その後ろでは斧が振り回されている。それを避けた2頭の犬のようなモンスターの、片方はどこからか飛んできた矢に脚を貫かれた。片方は着地、斧を持った大男に飛びかかろうとしたが、柄で小突かれ弾き飛ばされる。
弾き飛ばされた犬型は、両足を揃えて着地し、再度走り出そうとして――横から飛ぶようにやってきた別の影に気づく。

「……っらぁ!」

剣を持ったトールが半ば上から刺そうとしたが、犬型はとっさに飛び退き、脚力で逃げようとする。
だが、その鼻先にかすめたのは、数本の矢。犬型はなんとかその場に踏みとどまり、追加で落ちてきた矢がととっ!と軽い音を立ててその眼の前にまとめて地面に突き刺さる。
そこに、斧を構えたベルソンが走り込んできた。腕を振り上げ、振り下ろし、斜め上から胴体を叩き斬る。

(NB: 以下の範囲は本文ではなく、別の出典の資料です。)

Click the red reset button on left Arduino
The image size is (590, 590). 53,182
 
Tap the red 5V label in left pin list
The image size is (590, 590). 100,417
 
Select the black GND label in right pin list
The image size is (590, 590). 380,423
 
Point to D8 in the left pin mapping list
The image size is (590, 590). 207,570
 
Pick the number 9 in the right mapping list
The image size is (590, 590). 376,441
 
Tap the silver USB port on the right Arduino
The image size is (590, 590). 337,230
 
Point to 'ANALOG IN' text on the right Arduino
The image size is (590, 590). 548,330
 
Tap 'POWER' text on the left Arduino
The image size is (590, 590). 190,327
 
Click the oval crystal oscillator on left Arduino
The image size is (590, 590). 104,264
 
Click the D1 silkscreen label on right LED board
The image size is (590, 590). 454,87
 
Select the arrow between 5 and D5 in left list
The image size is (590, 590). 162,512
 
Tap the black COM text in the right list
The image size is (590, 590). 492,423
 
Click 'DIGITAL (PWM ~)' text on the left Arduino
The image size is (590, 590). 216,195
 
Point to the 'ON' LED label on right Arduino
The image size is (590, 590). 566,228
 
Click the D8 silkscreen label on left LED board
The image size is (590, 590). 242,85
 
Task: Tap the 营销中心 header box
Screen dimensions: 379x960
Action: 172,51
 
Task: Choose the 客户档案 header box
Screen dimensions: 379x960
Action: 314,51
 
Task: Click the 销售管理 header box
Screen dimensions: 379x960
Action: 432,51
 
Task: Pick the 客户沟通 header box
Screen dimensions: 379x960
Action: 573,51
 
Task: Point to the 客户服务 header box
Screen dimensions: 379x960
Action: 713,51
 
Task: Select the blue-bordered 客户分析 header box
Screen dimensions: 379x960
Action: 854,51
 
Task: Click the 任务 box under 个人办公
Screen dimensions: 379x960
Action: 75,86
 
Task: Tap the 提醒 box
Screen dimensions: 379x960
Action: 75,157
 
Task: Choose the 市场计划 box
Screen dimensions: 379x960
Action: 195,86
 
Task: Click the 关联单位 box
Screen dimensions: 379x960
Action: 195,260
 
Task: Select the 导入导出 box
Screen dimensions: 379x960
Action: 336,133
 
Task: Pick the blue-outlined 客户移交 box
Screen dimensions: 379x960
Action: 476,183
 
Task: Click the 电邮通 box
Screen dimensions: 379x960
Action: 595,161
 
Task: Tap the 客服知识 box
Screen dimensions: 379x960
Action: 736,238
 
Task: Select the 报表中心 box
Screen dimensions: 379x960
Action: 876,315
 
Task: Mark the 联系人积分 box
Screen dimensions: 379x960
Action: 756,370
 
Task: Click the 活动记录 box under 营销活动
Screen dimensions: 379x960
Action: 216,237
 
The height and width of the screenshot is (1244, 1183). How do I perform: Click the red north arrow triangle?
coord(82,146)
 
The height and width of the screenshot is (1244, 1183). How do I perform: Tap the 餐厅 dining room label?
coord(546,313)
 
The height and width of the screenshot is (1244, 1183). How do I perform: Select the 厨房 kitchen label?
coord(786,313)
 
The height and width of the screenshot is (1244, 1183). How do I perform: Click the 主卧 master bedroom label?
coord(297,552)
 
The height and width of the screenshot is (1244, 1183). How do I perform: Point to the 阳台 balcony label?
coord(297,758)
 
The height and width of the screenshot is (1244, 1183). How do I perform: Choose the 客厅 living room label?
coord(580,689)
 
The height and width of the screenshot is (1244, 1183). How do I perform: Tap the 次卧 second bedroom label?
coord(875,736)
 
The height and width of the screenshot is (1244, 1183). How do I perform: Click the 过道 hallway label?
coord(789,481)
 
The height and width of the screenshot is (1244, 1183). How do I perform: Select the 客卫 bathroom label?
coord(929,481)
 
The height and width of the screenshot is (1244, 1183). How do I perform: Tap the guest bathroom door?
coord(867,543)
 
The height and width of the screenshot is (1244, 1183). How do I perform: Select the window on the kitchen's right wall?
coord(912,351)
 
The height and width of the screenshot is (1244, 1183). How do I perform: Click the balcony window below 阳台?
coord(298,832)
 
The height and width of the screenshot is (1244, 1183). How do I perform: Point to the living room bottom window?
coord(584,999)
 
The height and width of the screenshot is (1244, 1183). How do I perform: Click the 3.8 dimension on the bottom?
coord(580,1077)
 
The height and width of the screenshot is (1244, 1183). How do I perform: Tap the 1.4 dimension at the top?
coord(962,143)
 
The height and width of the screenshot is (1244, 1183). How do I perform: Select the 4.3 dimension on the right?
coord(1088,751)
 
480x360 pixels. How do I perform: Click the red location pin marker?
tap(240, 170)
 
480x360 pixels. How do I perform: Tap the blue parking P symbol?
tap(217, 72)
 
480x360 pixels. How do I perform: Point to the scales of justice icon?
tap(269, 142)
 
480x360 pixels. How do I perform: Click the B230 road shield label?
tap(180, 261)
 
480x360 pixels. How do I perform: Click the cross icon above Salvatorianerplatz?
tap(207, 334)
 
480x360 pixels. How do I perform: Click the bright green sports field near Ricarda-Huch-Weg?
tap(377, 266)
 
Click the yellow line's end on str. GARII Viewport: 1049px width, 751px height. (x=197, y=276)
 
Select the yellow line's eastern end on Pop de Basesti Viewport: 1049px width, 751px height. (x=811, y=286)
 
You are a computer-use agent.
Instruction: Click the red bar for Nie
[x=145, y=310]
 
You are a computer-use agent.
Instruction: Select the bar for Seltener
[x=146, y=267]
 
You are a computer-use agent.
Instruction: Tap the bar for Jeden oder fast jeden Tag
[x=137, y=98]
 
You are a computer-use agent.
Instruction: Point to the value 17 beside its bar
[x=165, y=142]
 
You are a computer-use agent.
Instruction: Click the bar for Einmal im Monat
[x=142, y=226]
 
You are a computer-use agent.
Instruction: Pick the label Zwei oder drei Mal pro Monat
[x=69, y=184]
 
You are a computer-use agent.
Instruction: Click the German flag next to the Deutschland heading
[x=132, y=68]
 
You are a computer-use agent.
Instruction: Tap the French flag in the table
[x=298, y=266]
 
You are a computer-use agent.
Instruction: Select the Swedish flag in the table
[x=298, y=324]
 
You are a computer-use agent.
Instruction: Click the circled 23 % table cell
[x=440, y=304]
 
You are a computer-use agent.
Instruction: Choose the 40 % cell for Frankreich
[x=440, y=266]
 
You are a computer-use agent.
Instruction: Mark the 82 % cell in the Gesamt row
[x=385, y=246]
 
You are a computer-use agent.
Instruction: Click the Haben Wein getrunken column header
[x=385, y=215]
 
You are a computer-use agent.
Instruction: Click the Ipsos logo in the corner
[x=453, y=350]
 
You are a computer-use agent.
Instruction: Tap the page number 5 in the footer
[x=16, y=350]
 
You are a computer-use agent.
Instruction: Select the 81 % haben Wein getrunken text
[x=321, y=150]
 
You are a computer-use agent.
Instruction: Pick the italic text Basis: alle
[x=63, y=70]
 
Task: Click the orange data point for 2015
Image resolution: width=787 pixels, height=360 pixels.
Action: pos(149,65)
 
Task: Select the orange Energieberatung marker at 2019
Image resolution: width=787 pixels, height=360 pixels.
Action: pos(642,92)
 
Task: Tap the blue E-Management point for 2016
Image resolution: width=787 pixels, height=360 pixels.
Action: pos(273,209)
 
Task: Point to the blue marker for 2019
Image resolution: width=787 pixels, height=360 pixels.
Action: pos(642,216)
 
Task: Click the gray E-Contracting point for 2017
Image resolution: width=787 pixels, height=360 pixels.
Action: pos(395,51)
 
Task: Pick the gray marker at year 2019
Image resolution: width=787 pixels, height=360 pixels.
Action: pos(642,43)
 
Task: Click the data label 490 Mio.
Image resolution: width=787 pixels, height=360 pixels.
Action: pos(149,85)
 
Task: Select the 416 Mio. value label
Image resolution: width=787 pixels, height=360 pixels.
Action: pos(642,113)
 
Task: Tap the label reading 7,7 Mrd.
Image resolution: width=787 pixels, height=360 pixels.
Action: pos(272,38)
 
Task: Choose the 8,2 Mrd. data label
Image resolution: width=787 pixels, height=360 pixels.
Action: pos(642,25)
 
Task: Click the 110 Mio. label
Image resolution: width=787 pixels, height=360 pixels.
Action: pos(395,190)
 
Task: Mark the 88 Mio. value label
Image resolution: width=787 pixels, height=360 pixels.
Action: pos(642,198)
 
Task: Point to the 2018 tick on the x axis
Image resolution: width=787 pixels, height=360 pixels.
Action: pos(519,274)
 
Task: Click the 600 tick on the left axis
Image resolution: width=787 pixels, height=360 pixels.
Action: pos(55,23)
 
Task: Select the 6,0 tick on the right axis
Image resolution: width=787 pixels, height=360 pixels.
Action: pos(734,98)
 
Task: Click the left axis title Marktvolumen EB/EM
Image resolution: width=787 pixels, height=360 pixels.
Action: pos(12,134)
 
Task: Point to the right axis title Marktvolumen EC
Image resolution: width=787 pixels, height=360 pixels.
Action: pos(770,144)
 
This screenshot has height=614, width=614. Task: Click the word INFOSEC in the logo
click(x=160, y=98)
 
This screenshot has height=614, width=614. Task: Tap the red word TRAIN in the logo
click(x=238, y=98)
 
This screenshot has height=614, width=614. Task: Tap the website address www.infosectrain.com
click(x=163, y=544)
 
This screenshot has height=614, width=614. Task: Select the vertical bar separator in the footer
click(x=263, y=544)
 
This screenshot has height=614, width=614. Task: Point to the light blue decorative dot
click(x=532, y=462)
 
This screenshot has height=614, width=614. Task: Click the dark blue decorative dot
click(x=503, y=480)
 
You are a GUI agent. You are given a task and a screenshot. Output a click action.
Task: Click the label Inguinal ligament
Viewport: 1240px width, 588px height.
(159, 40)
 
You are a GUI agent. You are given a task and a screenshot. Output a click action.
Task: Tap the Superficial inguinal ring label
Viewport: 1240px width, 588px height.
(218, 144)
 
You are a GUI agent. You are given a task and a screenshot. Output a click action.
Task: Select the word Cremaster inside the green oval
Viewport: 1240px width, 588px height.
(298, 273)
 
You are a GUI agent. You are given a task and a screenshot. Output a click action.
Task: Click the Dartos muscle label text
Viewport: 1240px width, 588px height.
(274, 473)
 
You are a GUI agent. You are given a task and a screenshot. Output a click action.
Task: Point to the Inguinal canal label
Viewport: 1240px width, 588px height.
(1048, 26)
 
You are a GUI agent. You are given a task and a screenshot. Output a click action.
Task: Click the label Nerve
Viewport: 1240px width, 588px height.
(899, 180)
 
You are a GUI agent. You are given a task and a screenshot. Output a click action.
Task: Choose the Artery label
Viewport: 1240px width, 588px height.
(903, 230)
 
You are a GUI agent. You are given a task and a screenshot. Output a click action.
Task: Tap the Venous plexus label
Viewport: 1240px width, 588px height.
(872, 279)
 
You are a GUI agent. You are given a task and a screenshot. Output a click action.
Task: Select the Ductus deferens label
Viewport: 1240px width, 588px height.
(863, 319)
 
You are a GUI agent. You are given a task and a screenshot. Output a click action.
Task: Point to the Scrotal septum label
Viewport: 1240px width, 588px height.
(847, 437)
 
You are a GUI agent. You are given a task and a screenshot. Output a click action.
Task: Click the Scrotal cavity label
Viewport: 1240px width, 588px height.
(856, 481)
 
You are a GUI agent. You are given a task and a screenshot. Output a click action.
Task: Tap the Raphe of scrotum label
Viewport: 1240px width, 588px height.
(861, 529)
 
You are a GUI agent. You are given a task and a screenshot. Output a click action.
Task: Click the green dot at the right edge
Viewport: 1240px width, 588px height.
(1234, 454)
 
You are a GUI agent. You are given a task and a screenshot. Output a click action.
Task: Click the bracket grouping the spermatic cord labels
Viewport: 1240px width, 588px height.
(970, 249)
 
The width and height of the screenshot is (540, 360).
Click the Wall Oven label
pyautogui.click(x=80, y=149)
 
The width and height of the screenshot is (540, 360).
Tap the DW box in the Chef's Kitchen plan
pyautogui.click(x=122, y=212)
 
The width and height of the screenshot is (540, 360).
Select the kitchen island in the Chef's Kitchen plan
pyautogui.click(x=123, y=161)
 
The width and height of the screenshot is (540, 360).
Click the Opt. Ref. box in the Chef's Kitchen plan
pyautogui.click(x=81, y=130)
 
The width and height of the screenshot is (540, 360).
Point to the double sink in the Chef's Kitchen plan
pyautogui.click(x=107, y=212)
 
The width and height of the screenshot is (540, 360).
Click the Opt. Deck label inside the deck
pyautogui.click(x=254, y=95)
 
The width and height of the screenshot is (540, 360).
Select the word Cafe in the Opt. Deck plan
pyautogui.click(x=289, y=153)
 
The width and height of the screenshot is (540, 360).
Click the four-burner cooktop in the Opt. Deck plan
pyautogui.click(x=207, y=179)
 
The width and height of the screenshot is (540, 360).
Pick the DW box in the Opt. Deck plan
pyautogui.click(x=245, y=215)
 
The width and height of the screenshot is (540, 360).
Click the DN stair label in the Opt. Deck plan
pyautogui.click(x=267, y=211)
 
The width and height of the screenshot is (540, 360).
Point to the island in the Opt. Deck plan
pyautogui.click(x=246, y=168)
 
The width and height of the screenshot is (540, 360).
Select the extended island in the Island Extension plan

ごしゃ、とへしゃげた音。半ばで折られたようなコボルトの死体が転がった。

それらをちらりと見て。
グランヴィーオは目の前の小さな少女に視線を戻す。
自分の腰くらいの背丈、小さな頭に小さな手足。上から見下ろしているので足先は青色のドレスの裾に隠れてしまっている。ラクエは大人しくグランヴィーオを見上げていた。
ひとしきり眺めて、おもむろに彼女の脇に両手を入れ、自分の顔の高さまで持ち上げる。
俗に言う高い高いだということを、グランヴィーオは知らない。
ラクエは、軽かった。
だが、不自然なほどではない。小さな子どもを持ち上げたことはないが、ほぼ同じなのではないだろうか。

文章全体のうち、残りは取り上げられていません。